(RECORD EXCERPTS)

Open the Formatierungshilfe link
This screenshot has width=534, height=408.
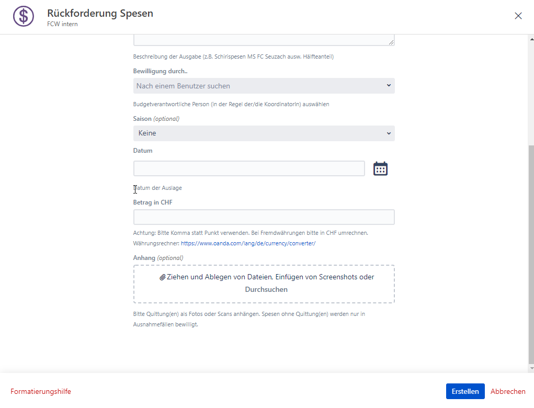pos(41,391)

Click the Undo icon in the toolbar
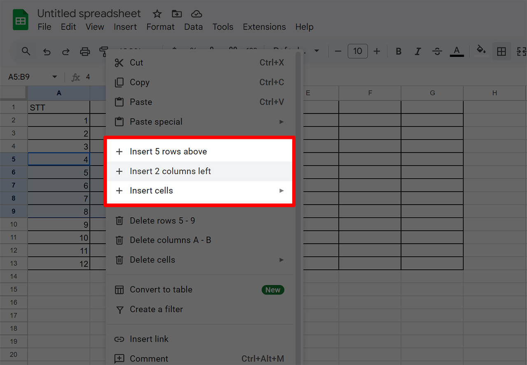tap(47, 52)
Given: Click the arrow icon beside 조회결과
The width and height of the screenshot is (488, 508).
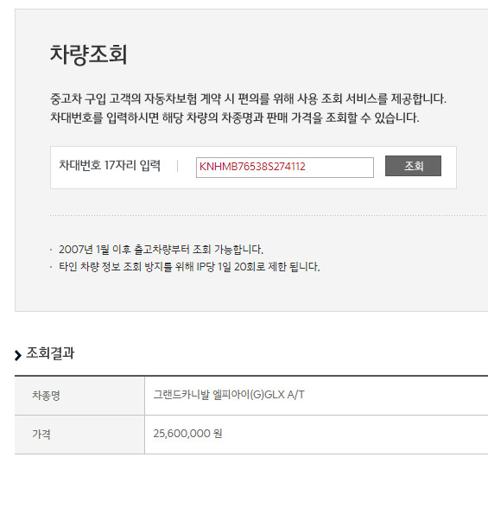Looking at the screenshot, I should tap(18, 355).

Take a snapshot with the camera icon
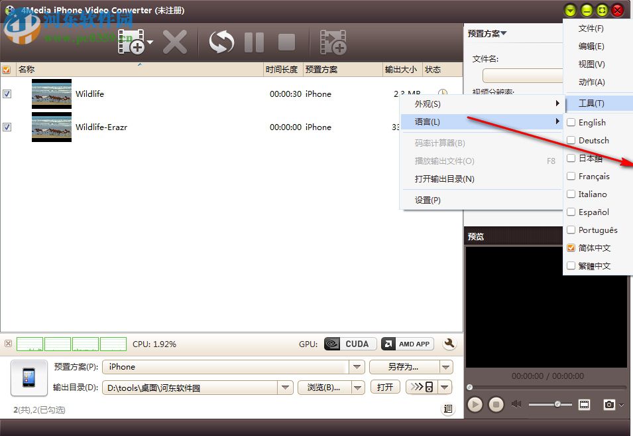click(x=608, y=404)
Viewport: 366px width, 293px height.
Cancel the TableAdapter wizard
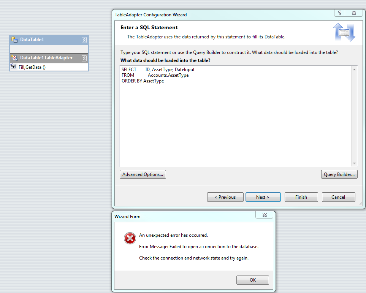(338, 197)
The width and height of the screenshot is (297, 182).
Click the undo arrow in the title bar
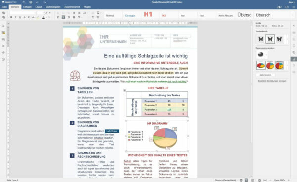pyautogui.click(x=37, y=2)
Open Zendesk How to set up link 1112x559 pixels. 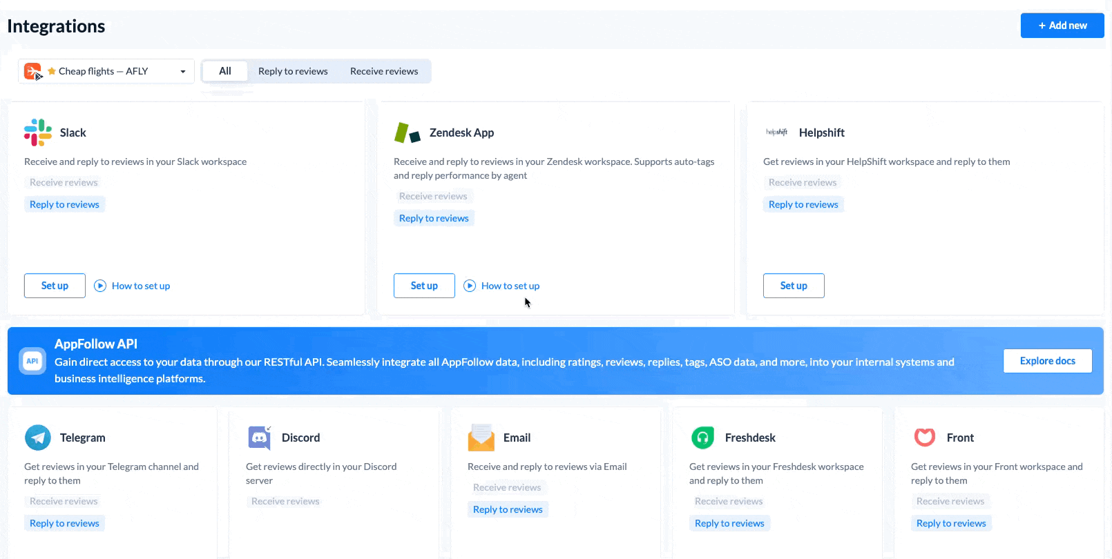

(End RECORD EXCERPTS)

▶ _WORK TO COMPLETE_
Your answer should be the lines from the line containing "Viewport: 366px width, 293px height." through the end of the listing above, output exactly and alone, without the pictures.

▶ _OUTPUT OF THE EXERCISE_
Viewport: 366px width, 293px height.
Cancel the TableAdapter wizard
(338, 197)
The width and height of the screenshot is (297, 182).
Click the undo arrow in the title bar
pyautogui.click(x=37, y=2)
Open Zendesk How to set up link 1112x559 pixels. 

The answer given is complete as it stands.